Data providers: PRIO-GRID
Food security and access to basic needs
Feature sets capturing staple food prices along with measures of food security and access to basic human needs, such as mean food prices, food
price inflation, undernourishment, access to clean water, and basic sanitation.
Data providers: United Nations Food and Agriculture Organisation (FAO), FAOSTAT
GENERATING THE FORECASTS
Model training procedures
Step
1
Sub-models: combinations of feature sets and algorithms
As a first step when training the fatalities001
model, each feature set was paired with an advanced machine learning algorithm.
The fatalities001
model employed four such algorithms, which you can read more about in our technical reports on the model: random forests, gradient boosting, markov models, and hurdle models.
The result was a series of sub-models, or constituent models are they are more commonly called, that used patterns in their respective subsets of historic data to generate predictions for future conflict.
Step
2
Ensemble models: groups of sub-models using “the wisdom of the crowd”
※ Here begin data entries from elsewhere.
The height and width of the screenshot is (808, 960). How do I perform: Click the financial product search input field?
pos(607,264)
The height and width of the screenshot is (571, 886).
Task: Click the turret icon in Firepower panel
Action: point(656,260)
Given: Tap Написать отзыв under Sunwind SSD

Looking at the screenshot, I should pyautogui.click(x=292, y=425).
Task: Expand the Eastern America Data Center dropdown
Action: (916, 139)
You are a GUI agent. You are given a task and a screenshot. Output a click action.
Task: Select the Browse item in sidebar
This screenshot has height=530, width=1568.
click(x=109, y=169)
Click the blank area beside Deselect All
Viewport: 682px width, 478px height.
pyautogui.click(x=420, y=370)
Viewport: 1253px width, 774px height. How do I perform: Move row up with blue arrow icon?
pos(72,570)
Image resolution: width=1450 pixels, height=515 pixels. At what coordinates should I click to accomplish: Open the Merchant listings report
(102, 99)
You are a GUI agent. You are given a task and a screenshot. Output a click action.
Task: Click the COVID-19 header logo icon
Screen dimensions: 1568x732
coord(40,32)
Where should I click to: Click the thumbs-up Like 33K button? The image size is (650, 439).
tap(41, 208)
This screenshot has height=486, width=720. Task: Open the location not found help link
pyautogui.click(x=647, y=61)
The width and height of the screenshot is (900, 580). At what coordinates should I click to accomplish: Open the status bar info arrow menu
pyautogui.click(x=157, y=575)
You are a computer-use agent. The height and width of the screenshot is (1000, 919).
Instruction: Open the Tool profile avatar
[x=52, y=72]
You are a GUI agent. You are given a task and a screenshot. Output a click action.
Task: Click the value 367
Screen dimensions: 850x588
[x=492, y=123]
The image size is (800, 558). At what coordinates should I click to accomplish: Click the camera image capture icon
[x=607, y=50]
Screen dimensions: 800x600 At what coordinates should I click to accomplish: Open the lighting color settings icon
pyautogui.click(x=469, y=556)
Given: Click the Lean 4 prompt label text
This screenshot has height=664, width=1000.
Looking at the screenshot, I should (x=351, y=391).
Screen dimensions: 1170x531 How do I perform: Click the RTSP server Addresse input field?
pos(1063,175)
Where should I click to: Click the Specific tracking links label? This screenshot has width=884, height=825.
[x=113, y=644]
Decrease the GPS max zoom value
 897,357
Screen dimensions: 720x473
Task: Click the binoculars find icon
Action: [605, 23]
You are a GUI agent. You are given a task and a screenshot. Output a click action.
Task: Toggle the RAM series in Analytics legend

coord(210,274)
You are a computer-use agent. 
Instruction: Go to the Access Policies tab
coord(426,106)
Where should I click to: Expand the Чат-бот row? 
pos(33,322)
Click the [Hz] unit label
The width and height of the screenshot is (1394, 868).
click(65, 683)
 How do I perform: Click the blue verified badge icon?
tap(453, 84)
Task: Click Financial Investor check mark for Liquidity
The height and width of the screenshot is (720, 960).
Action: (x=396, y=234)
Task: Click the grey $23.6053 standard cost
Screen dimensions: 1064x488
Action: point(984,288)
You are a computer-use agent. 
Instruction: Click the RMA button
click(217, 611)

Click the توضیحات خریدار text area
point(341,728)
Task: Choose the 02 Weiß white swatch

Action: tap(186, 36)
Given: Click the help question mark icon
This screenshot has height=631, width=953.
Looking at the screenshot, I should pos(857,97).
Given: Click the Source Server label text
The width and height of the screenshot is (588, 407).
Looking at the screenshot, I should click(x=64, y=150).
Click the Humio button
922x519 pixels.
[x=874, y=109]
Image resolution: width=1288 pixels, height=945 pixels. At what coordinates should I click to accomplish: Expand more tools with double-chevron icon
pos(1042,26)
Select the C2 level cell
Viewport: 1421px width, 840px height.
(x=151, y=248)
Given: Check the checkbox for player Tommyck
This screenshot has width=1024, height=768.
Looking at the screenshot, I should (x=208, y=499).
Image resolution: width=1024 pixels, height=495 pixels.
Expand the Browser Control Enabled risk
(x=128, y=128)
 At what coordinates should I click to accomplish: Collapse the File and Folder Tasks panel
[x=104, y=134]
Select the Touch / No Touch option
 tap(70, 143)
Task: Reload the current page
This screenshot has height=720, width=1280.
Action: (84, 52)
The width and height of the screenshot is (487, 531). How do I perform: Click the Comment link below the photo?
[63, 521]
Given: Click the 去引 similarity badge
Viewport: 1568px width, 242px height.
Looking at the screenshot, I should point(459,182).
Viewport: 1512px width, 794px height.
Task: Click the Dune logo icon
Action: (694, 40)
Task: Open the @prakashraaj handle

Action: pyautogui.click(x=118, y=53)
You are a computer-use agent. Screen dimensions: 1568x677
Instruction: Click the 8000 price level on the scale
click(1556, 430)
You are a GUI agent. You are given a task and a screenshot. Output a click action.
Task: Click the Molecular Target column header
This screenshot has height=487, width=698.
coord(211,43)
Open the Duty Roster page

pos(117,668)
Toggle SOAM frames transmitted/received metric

Much like a crowd tends to be wiser than the individuals composing it, prediction models that are informed by a number of smaller and specialized sub-models are known to be more robust and generate stronger predictions than single models.
As a second step in the model training procedures, the sub-models above were therefore combined into two groups or ensembles of models – one ensemble for each level of analysis.
Two different ensembling techniques were used for this purpose:
- The country-level ensemble model combined the predictions from each of the sub-models using a genetic algorithm that assigned different weights to the contribution from each model in order to maximise predictive performance.
- The sub-national ensemble model, in turn, used a simple unweighted average of the sub-model results.
The ensembling techniques above are motivated and described at length in the technical report on the
fatalities001 model.
Data infrastructure
VIEWS3 and viewser: the data infrastructure supporting the fatalities001 model
The fatalities001 model was built in a brand new sophisticated data infrastructure called
VIEWS3 – the third iteration of the back-end system and database supporting the VIEWS prediction models. Advanced users can interact with
the VIEWS3 system using a web-based CLI called viewser.
VIEWS3 and viewser are documented in a suite of open-source GitHub repositories that users are welcome to consult for detailed information.